Bevor Attwenger 1991 ihr erstes Album "Most" auf den Markt brachten, hatten sie bereits dieses Demo, "Auf da Oim gengan die Kia", als Musikkasette aufgenommen. 2007 erschien es neu gemischt auf CD.
Auf dem Album erklingt, wie es sich anfangs anhörte, wenn sich das Quetsche-und-Schlagzeug-Duo Hans-Peter Falkner und Markus Binder originale Volksmusik vornahmen und sie einfach schneller und mit rhythmisch frechem Dreh spielten. Da regierte erstmal pure Energie, Sturm und Drang, der das Heimelige auseinandernahm und ihm gleichzeitig viel neues Leben einpeitschte.

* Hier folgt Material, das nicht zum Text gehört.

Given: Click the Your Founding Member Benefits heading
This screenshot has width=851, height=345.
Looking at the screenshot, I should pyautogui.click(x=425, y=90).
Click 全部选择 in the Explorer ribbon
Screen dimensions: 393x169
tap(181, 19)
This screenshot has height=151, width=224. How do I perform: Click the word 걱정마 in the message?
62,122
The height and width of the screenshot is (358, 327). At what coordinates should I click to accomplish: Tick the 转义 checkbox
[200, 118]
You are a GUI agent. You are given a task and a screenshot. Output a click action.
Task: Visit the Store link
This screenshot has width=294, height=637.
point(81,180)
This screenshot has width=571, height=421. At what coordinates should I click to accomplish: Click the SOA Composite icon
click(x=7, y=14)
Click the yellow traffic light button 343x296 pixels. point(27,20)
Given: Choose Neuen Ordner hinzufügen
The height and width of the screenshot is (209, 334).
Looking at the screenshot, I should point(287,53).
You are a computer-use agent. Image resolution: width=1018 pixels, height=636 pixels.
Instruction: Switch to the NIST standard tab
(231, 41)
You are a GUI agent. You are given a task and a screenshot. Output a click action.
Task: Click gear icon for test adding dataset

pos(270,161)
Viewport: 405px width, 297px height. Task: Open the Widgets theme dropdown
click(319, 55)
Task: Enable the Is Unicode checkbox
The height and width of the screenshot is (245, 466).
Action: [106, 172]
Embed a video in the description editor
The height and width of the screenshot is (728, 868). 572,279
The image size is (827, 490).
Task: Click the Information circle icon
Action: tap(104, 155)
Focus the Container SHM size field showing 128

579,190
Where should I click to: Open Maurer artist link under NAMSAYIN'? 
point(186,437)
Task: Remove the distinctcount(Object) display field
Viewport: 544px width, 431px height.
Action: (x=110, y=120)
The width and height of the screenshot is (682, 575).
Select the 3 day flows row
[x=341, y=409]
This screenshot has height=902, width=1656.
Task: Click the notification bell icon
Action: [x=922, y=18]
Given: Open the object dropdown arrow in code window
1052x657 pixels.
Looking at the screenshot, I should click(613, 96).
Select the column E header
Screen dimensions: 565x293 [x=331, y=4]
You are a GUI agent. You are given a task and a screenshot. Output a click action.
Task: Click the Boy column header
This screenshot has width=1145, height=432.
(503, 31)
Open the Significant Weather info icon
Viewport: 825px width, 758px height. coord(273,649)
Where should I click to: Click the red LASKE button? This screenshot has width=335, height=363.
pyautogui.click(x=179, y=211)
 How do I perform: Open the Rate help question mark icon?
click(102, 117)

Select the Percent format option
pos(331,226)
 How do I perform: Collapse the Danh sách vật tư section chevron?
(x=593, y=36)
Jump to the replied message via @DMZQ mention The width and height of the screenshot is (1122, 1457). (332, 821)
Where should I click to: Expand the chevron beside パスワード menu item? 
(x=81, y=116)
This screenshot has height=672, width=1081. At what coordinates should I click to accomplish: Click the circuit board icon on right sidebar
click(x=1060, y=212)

So hört sich "Thurlhofer" hier noch recht unstrukturiert an, während Attwenger sich auf dem offiziellen Debut-Album "Most", wo das Lied "Sunnseitn" heißt, auf das Charakteristische konzentrieren und daraus einen herzerfrischenden Arschtrittrhythmus machen. Generell kommen bei "Auf da Oim gengan die Kia" Falkner und Binder gesanglich kaum hinter ihren Instrumenten her, und die Stimmen sind teils viel zu leise aufgenommen. Nett ist die Mischung zwischen dem doppelt aufgenommenen Altmännergesang des Titellieds und das vehemente dagegen Antrommeln und Quetschen wie in "Hoits Eing Zaum". Gerade dieses Lied verrät bereits, wo es später mit Attwenger textlich und musikalisch hingehen sollte: Das Vokabular wird in der Tradition Ernst Jandls auf Wörter, Silben, Laute reduziert, die bereits alles enthalten und dies mit wenig Melodie, aber ganz viel Rhythmus, wenn auch später technisch und klanglich wesentlich ausgefeilter.
So schnell wie sie intoniert sind, sind die acht teils recht kurzen Lieder hier dann doch sehr bald durchgehört.